> _Excerpted passage_

=== Section Start ===

Chrysanthemum (Chrysanthemum morifolium) is an important cut flower and pot plant throughout the world. The main problems faced by the chrysanthemum grower are the different ranges of biotic and abiotic stresses [28,29]. Regarding abiotic stresses, one major issue that hampers the production and quality of the cut flowers of chrysanthemums is salinity and drought. Salinity, which is highly correlated with drought in a complex network, makes water unavailable to the chrysanthemum plants, resulting in a low uptake of water by plants from the soil. Subsequently, these conditions produce stunted plant growth, a low number of flower buds, a small flower size, a low number of fully bloomed flowers and flower sticks with a short shelf life [30].
In a previous study, we identified many genes in the WRKY family that play a positive role in regulating the response to drought and salinity stresses [31]. The present study has focused on critically analyzing one gene, namely CmWRKY10 from the WRKY group IIe in response to drought conditions and to determine the signaling pathway associated with this gene.

=== Section End ===

Decide whether each statement agrees with the chrysanthemum passage: (a) salinity makes water unavailable to chrysanthemum plants; (b) the present study examines CmWRKY10 in response to salinity; (c) CmWRKY10 belongs to WRKY group IIe. Answer yes or no for each and quote the words from the passage that decide it.

> _Given data_
=== Section Start ===

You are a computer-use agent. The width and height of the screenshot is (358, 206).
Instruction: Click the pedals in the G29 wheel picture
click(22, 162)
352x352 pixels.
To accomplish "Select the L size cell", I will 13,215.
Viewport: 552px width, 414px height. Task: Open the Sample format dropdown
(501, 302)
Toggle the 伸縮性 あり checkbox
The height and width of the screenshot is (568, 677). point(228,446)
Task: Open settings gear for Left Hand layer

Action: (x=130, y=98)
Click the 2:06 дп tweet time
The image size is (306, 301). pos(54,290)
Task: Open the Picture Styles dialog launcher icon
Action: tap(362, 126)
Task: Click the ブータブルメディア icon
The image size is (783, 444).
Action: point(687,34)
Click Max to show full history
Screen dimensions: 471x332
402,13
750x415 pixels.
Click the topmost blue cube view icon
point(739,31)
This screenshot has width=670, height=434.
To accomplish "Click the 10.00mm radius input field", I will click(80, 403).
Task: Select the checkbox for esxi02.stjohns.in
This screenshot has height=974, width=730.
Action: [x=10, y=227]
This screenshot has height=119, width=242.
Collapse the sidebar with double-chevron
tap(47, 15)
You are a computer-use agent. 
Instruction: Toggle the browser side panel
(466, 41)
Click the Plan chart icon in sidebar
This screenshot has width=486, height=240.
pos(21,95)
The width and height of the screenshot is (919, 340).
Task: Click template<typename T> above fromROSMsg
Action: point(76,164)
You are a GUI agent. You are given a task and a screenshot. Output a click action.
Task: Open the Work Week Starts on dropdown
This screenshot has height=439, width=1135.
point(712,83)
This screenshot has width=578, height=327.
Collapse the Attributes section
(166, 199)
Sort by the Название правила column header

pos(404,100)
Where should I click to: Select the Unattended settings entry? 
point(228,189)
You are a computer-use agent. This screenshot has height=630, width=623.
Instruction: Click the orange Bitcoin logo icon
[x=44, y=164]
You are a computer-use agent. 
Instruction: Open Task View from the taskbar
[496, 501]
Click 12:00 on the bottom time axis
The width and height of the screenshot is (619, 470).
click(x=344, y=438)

=== Section End ===

> _Answer to the exercise_
(a) Yes: "makes water unavailable to the chrysanthemum plants"
(b) No: "in response to drought conditions"
(c) Yes: "CmWRKY10 from the WRKY group IIe"